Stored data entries
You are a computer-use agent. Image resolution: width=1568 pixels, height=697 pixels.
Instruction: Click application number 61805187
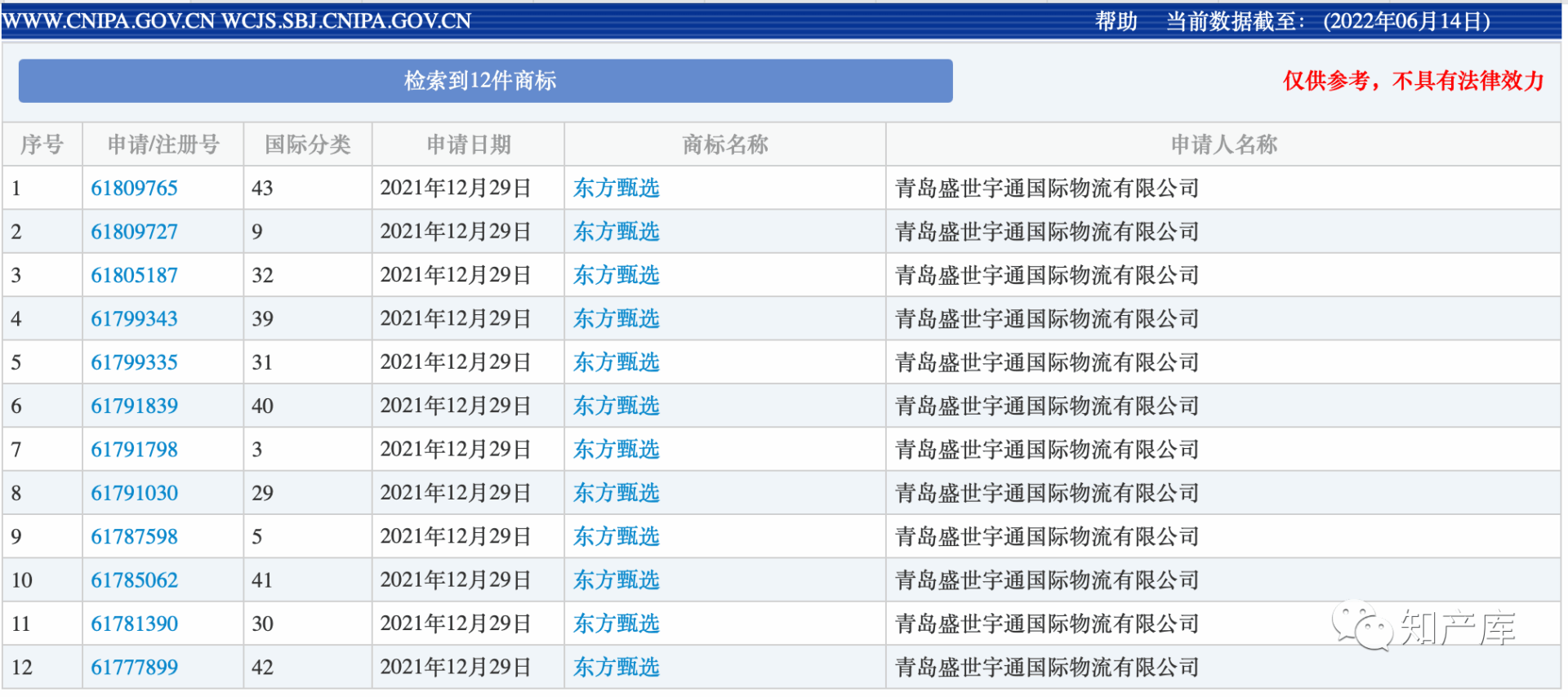coord(134,275)
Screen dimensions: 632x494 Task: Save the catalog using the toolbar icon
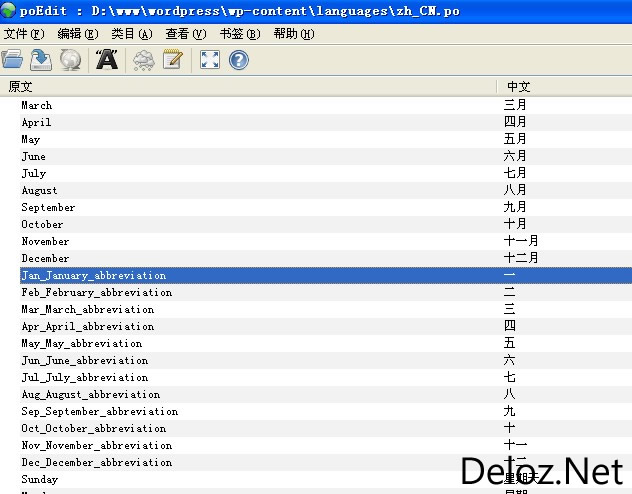[41, 60]
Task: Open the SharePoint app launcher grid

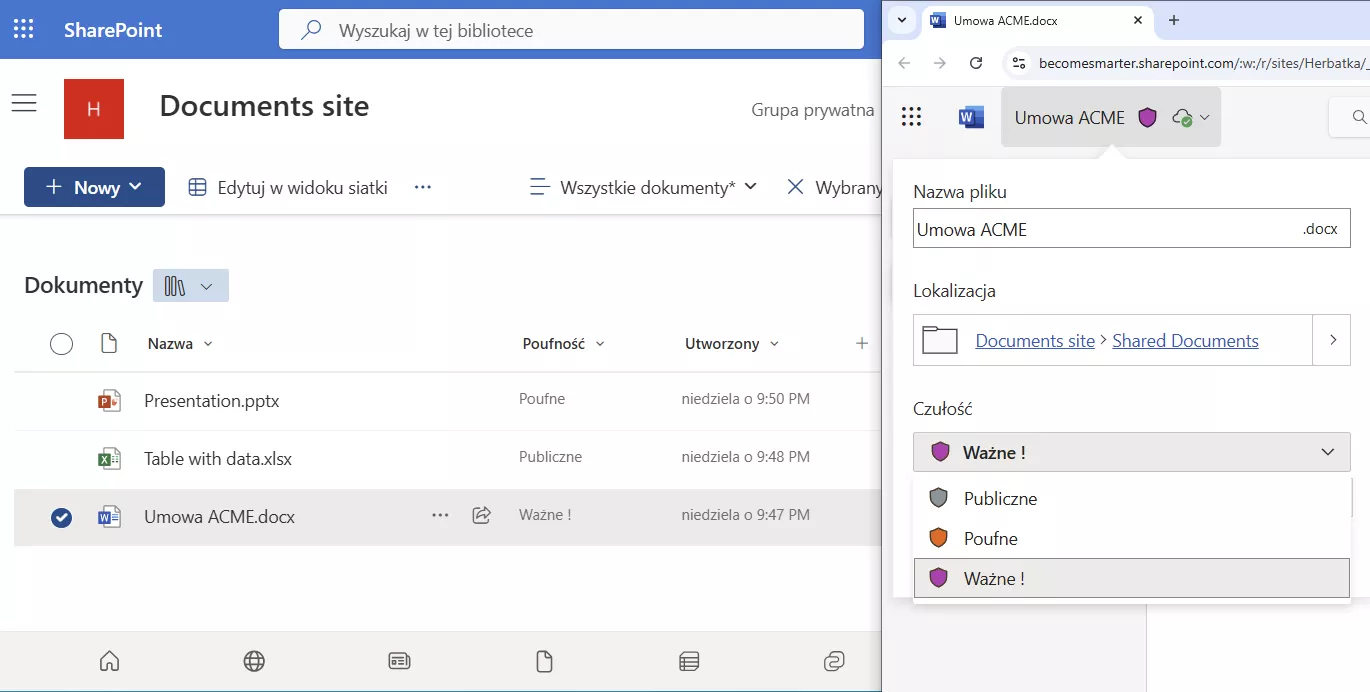Action: [x=23, y=30]

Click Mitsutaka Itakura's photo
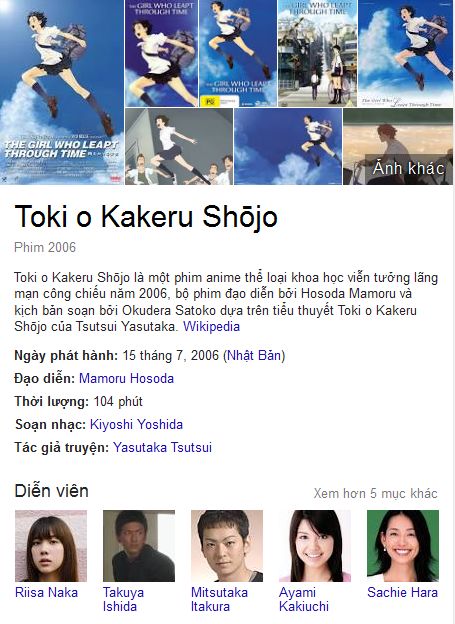click(x=227, y=546)
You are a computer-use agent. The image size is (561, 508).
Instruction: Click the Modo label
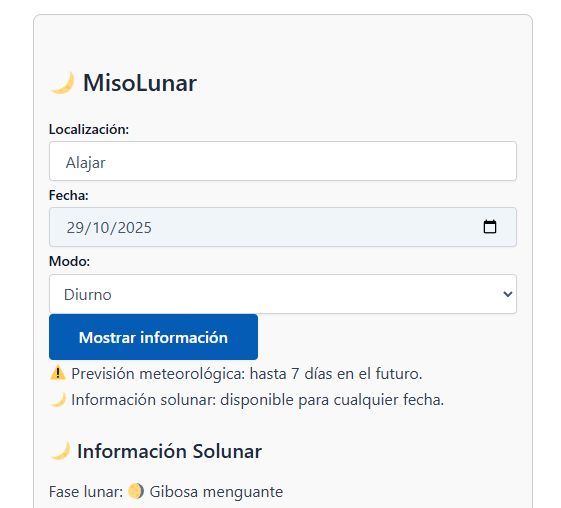pyautogui.click(x=69, y=261)
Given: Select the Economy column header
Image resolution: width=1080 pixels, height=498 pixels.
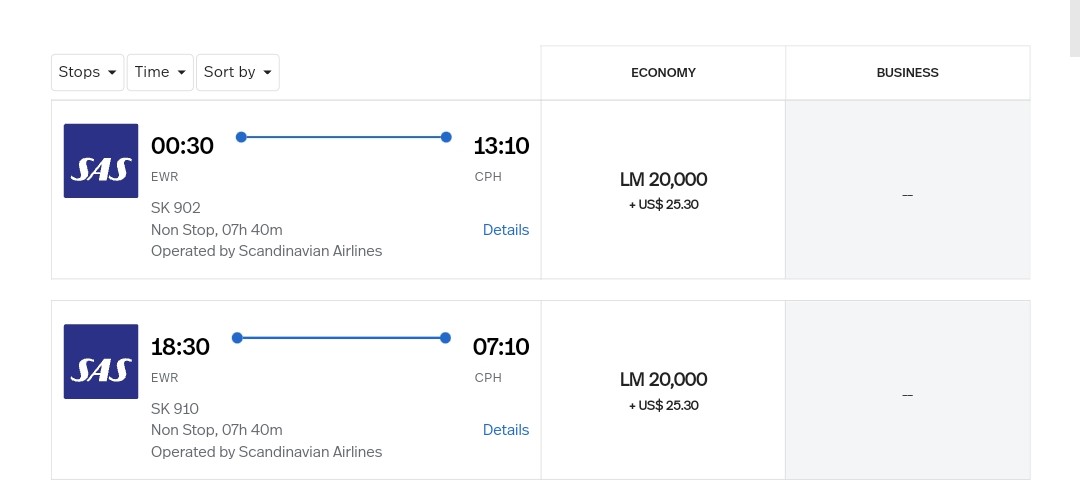Looking at the screenshot, I should click(663, 73).
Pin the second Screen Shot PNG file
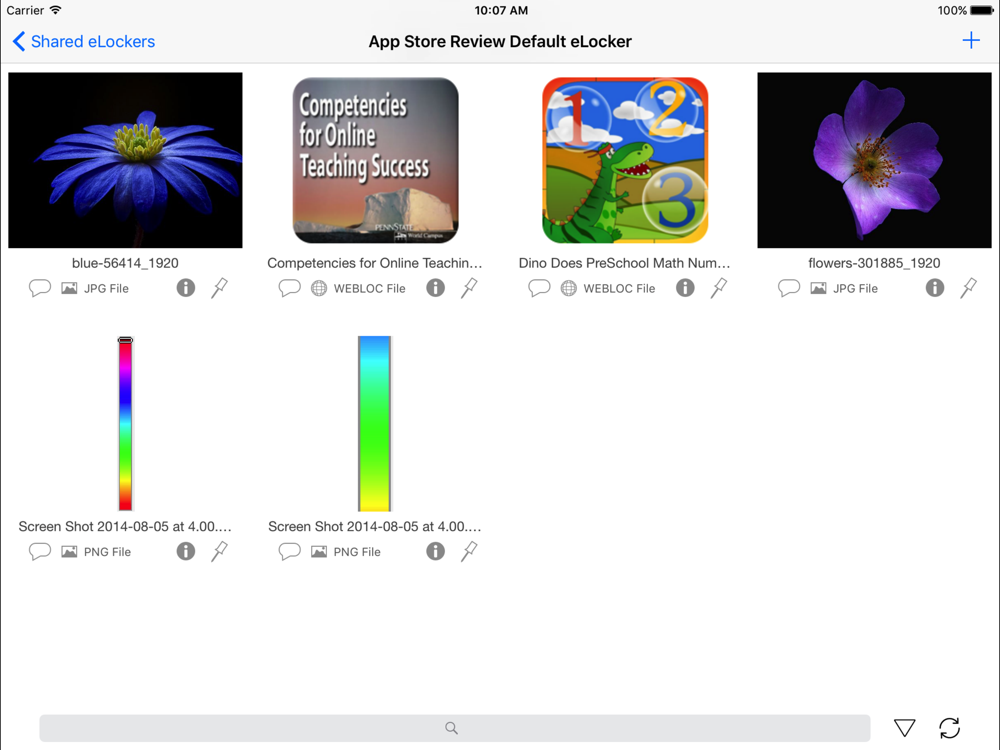This screenshot has height=750, width=1000. [469, 552]
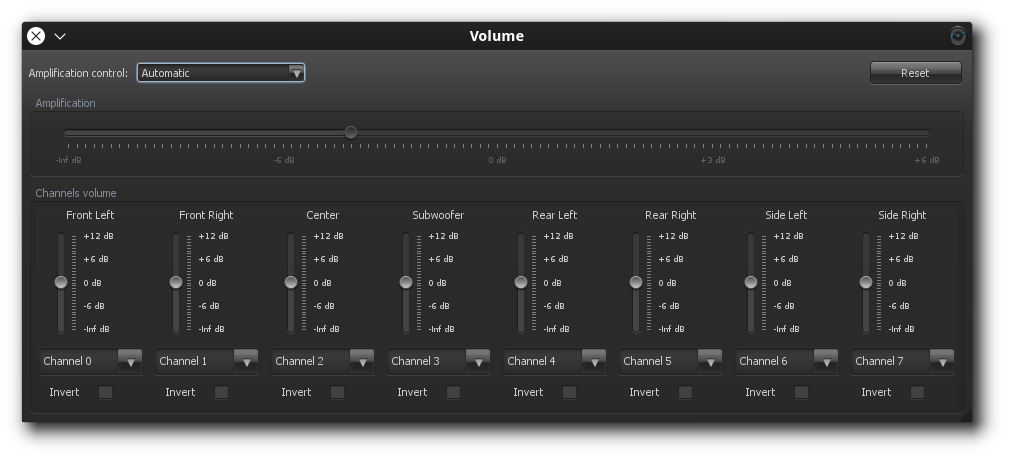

# WORK REQUIRED
Out of the entries, pull every line that mentions "agent".

# ANSWER TO THE EXERCISE
You are a computer-use agent. Image resolution: width=1568 pixels, height=697 pixels.
You are a computer-use agent. The image size is (561, 508).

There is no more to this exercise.